-- TASK INPUT start --

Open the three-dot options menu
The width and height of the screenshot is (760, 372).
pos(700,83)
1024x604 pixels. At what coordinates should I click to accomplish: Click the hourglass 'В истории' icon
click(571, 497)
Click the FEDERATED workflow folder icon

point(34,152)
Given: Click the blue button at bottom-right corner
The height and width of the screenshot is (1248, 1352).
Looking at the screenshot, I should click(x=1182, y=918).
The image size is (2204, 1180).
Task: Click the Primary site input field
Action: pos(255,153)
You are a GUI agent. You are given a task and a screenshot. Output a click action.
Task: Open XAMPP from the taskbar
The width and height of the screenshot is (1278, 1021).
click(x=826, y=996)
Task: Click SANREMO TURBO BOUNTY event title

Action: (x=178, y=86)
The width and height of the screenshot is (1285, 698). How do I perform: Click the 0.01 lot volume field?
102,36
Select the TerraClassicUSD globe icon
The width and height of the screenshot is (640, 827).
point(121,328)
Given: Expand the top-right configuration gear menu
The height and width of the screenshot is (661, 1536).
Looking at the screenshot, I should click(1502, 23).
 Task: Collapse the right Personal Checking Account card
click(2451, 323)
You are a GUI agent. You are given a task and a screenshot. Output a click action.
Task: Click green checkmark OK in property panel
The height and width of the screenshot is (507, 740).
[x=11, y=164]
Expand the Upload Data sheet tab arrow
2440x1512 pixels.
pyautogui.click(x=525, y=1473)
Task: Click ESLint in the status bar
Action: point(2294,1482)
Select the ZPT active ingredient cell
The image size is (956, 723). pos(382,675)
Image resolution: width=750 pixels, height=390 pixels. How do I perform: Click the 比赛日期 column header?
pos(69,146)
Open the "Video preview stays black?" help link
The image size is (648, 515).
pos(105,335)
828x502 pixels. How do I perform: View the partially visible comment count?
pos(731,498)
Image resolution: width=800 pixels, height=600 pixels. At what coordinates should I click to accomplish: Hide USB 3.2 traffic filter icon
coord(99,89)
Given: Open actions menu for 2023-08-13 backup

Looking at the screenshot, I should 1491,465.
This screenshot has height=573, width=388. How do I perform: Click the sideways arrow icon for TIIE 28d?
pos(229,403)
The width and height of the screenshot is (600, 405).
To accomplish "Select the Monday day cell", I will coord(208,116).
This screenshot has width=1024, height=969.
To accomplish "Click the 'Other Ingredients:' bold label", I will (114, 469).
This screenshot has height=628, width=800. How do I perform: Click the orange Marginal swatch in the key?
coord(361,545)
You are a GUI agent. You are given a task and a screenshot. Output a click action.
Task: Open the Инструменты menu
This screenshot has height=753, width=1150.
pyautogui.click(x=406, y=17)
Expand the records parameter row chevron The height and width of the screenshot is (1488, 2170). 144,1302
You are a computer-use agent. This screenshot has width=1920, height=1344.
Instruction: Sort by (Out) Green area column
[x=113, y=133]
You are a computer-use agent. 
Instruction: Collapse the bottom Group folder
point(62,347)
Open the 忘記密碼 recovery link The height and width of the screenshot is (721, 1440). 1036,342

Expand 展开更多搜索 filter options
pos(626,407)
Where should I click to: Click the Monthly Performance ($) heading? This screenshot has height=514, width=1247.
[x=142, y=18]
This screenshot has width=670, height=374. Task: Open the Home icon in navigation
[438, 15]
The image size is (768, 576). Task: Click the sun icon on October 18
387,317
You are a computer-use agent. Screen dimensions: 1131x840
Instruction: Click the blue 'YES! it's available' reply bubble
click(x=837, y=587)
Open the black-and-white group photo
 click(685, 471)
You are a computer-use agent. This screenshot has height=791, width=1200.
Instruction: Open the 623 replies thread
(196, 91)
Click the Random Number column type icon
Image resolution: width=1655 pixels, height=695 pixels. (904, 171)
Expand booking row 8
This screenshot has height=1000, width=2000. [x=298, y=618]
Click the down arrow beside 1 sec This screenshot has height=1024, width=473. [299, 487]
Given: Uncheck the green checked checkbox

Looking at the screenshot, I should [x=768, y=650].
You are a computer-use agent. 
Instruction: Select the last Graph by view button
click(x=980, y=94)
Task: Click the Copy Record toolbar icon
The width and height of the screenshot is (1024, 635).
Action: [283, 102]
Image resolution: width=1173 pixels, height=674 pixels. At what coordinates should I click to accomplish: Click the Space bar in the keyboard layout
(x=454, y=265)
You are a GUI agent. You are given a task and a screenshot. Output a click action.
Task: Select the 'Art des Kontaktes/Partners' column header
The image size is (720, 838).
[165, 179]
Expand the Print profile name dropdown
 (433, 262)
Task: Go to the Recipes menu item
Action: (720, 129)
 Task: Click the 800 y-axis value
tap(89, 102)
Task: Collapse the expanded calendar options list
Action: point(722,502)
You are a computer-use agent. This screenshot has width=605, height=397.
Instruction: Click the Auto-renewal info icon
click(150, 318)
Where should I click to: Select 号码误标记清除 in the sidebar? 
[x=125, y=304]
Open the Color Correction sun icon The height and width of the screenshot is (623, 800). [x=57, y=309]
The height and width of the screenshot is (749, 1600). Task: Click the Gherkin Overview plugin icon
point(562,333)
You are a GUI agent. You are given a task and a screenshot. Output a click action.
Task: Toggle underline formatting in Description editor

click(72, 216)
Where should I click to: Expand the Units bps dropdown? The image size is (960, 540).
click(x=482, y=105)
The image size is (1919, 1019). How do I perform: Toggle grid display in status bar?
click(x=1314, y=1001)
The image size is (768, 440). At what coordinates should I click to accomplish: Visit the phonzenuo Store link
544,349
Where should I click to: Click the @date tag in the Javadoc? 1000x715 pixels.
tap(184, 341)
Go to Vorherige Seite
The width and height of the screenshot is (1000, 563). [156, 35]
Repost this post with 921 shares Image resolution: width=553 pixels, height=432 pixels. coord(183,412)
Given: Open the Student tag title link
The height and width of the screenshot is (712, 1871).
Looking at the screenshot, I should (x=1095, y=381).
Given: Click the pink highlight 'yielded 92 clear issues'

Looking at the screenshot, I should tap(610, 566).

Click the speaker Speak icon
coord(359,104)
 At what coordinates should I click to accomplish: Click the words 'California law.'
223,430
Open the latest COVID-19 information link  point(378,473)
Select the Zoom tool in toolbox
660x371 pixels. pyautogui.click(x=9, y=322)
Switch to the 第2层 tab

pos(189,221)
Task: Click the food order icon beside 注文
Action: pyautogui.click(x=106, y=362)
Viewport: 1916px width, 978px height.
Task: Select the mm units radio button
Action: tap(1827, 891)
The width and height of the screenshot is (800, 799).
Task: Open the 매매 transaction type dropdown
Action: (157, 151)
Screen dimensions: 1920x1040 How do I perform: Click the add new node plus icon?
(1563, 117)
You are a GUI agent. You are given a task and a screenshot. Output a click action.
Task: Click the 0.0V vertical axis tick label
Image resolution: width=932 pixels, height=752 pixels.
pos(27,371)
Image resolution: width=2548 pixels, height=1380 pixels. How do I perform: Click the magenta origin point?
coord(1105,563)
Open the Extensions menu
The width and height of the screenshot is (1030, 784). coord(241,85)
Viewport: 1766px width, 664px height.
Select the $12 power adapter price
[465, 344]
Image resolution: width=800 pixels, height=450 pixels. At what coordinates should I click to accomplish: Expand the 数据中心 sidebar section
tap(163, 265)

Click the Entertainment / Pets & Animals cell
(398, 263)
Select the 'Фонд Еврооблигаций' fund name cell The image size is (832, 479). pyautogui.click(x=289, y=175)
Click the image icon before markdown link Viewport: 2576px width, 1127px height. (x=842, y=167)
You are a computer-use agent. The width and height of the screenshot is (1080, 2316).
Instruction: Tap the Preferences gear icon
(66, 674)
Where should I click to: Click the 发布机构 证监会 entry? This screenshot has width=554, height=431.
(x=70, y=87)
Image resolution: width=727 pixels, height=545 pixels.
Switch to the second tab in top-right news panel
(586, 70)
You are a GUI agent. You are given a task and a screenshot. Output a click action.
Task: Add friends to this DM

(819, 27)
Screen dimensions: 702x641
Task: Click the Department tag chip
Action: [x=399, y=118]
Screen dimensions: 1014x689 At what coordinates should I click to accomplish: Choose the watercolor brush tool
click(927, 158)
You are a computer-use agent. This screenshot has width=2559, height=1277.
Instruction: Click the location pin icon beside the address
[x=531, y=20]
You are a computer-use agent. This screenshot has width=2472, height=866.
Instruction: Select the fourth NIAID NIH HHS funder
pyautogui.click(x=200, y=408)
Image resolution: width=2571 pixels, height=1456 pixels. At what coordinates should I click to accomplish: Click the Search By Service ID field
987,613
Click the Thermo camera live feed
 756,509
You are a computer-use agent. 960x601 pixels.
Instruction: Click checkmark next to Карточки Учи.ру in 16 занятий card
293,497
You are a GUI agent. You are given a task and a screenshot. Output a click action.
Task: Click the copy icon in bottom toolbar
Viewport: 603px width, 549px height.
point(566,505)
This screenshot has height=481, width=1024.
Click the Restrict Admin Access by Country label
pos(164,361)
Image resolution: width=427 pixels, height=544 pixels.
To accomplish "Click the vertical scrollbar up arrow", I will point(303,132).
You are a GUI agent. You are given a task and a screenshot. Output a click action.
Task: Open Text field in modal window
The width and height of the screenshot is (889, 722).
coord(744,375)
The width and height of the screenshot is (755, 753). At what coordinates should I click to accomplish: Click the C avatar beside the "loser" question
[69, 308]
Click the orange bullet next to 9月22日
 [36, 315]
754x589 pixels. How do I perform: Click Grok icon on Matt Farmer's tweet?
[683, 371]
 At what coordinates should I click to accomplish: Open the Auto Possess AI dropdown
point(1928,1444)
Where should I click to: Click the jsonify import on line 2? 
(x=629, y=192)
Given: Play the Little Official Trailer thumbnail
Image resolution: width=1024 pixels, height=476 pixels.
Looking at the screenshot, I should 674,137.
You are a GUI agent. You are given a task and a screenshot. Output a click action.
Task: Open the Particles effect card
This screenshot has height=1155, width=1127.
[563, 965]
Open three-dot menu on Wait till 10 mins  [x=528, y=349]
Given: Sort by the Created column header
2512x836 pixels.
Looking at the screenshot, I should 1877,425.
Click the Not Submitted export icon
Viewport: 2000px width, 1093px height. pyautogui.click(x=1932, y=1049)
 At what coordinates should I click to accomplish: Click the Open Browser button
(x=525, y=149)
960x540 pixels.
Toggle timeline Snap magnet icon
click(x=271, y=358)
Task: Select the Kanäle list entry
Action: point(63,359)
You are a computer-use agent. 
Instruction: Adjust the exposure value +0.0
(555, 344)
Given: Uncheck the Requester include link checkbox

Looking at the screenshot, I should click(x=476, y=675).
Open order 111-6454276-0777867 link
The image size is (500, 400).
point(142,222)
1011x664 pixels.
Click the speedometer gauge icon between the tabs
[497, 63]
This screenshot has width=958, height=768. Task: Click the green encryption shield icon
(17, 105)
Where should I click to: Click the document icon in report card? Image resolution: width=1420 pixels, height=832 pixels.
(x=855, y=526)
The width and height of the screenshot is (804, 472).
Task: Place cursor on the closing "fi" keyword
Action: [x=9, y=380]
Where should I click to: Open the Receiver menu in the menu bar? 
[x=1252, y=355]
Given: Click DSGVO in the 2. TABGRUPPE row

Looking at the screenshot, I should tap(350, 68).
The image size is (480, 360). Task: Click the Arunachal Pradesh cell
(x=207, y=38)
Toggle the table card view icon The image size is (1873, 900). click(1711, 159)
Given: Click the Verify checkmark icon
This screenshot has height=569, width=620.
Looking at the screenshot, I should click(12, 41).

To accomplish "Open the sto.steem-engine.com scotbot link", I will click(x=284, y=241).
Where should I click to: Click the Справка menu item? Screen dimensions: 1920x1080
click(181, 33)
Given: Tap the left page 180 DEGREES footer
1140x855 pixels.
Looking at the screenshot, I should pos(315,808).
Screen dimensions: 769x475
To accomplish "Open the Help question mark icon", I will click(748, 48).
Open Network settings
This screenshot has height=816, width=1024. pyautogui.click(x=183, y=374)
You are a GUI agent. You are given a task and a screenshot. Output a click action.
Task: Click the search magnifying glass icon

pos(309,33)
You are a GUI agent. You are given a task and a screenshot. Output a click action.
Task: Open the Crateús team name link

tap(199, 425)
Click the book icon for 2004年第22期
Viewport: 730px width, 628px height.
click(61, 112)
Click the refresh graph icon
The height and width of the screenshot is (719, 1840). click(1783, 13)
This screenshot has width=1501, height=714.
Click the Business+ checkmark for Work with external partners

-- TASK INPUT end --

TASK INSTRUCTIONS: Reproduce the listing verbatim, beginning at the line containing "Select the ZPT active ingredient cell" and continuing through the line containing "will (114, 469).".

SOLUTION FOR THIS EXERCISE:
Select the ZPT active ingredient cell
The image size is (956, 723). pos(382,675)
Image resolution: width=750 pixels, height=390 pixels. How do I perform: Click the 比赛日期 column header?
pos(69,146)
Open the "Video preview stays black?" help link
The image size is (648, 515).
pos(105,335)
828x502 pixels. How do I perform: View the partially visible comment count?
pos(731,498)
Image resolution: width=800 pixels, height=600 pixels. At what coordinates should I click to accomplish: Hide USB 3.2 traffic filter icon
coord(99,89)
Given: Open actions menu for 2023-08-13 backup

Looking at the screenshot, I should 1491,465.
This screenshot has height=573, width=388. How do I perform: Click the sideways arrow icon for TIIE 28d?
pos(229,403)
The width and height of the screenshot is (600, 405).
To accomplish "Select the Monday day cell", I will coord(208,116).
This screenshot has width=1024, height=969.
To accomplish "Click the 'Other Ingredients:' bold label", I will (114, 469).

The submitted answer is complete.